Why the U.S. Is Broke

First of four parts.

We should have been alarmed when the accumulated federal debt reached $1 trillion. Ronald Reagan was president then. Today, our deficit regularly exceeds $1 trillion each year.

We should have been alarmed when federal debt soared past $5 trillion. It now exceeds $27 trillion.

We should have been alarmed when members of Congress spent $4 trillion to fight the pandemic. But we should have been even more alarmed that they wanted to spend another $3 trillion. A spending bill passed the House of Representatives, but Republicans in the Senate wanted to compromise and spend a mere $1.8 trillion. Democrats in the House rejected the offer.

Schwab noted that “the federal debt as a percentage of gross domestic product (GDP) reached 100% in the years following the 2008–2009 financial crisis, and this year’s historic pandemic-relief spending has pushed that number much higher. As of mid-2020, the federal debt stood at 136% of GDP.”
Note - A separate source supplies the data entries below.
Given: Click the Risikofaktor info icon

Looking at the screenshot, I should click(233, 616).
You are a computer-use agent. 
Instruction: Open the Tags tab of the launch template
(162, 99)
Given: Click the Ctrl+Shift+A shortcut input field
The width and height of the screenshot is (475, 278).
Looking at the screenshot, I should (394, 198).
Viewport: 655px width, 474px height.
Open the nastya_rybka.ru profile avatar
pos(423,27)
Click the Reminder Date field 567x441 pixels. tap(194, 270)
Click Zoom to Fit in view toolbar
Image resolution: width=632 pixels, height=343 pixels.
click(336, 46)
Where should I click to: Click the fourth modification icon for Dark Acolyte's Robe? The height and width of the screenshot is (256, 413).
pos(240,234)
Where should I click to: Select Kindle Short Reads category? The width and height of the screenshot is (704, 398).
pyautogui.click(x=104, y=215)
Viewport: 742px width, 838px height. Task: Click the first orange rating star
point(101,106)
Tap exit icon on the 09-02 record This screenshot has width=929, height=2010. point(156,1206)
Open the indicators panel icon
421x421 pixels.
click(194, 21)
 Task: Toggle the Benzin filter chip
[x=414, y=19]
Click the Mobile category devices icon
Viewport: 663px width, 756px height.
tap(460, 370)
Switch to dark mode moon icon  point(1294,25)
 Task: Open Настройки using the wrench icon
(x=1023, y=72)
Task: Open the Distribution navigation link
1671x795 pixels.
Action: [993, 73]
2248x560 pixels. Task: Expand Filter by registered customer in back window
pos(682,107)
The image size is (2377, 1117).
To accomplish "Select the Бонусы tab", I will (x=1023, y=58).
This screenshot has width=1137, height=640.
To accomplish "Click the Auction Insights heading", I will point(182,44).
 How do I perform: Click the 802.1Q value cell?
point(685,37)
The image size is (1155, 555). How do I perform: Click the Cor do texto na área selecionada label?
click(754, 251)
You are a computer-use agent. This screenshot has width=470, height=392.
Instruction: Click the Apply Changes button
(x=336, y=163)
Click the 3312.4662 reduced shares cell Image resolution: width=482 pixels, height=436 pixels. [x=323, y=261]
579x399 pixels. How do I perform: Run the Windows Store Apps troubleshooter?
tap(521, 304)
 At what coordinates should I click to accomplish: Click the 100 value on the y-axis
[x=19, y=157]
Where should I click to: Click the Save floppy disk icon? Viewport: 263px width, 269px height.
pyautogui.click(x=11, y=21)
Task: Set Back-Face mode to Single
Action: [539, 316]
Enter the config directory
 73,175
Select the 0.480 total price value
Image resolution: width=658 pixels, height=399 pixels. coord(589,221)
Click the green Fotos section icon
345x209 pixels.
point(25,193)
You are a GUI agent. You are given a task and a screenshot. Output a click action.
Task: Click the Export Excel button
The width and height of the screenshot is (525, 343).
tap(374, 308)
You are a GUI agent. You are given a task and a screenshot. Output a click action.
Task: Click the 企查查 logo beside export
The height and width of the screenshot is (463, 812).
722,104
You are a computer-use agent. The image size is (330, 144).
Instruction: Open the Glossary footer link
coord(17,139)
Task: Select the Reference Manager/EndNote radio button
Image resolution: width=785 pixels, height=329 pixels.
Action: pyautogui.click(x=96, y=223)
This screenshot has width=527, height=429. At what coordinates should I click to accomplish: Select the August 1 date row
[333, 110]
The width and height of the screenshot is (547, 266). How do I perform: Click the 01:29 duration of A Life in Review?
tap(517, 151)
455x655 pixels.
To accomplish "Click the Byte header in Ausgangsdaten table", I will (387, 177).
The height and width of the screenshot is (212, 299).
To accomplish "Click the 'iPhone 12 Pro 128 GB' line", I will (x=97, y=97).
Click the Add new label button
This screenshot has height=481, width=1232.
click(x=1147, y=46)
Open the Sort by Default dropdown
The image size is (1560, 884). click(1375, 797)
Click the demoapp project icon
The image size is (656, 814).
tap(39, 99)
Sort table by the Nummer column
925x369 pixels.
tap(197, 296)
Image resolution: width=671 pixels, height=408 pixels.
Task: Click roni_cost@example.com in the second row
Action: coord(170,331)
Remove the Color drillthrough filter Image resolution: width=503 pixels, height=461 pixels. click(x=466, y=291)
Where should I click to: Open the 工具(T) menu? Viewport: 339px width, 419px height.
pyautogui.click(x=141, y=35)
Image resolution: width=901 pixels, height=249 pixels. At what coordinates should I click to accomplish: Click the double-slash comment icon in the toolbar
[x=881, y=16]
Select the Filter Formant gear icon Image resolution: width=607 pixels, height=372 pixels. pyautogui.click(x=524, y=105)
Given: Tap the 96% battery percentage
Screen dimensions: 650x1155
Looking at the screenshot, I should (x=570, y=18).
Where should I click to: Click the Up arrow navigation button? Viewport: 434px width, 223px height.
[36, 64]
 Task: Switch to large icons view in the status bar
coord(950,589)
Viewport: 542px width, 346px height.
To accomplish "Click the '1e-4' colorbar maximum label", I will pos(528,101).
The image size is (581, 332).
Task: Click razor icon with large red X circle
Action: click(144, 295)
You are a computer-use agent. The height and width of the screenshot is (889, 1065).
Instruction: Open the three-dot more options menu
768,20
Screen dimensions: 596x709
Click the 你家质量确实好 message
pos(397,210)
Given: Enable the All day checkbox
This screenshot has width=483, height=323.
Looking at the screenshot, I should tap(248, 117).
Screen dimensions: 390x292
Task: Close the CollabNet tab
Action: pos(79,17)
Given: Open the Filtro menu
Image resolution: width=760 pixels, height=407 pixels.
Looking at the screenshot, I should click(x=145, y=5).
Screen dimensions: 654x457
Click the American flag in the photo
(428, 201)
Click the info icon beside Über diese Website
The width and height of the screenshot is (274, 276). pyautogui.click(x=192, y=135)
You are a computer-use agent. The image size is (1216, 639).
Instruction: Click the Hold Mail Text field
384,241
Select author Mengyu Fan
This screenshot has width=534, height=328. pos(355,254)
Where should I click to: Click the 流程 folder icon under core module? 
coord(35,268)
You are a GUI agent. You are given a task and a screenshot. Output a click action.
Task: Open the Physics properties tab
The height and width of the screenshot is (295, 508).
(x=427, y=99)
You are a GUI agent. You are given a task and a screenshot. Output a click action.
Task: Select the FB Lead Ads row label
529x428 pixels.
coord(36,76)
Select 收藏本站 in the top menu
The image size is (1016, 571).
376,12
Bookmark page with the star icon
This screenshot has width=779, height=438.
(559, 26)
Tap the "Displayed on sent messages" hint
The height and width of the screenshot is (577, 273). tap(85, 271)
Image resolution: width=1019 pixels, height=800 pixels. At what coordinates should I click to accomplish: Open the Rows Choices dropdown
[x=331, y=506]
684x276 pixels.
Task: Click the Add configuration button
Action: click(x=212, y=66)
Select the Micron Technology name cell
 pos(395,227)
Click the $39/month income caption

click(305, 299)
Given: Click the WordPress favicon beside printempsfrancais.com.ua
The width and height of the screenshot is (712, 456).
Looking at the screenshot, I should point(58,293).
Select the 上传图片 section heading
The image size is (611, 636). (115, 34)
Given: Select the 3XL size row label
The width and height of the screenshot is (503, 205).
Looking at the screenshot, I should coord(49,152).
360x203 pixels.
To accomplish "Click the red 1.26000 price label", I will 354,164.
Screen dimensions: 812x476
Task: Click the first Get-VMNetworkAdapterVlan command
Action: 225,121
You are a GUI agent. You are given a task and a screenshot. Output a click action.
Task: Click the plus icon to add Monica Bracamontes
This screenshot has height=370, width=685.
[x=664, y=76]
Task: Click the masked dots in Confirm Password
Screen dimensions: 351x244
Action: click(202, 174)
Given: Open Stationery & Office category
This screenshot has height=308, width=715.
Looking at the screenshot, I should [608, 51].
We should have been alarmed when the interest costs for servicing that debt exceeded $100 billion a year. We should have been more alarmed last year, when the interest expense on the federal debt cost taxpayers nearly $575 billion — even with interest rates near zero.

Paying only interest for an extended time can only lead to bankruptcy. It’s like paying the minimum on your credit card. It doesn’t lower the debt. It’s money that could have been used for anti-poverty programs, defense, infrastructure or climate change; practically any other use would be more beneficial. It’s an expense that benefits no one, except our creditors.

And, as Schwab noted, “net interest payments over the next 10 years will crowd out government spending elsewhere.”

But that expense, which we cannot afford now, is only going to grow. Each year’s debt adds to the total debt, which grows bigger and bigger. And the bigger it gets, the faster it accumulates and the more difficult it is to stop.

Worse still, that payment is based on interest rates that are near zero. Eventually, the Federal Reserve Board will need to raise interest rates to keep inflation in check. The Fed will also need to raise interest rates if it wants to lower them the next time we have a crisis.

Interest rates have averaged 5.59% since 1971. With an interest rate of 5.59%, servicing the debt would cost more than $1.5 trillion a year, making interest payments the largest expense in the federal budget.

Put another way, Brian Riedl of the Manhattan Institute estimates that each 1% increase in interest rates will increase the amount of GDP used to pay interest on the debt by 20%.

We should be alarmed now, more than ever. The national debt — what the federal government owes — now amounts to $200,000 from each family in America, according to Riedl.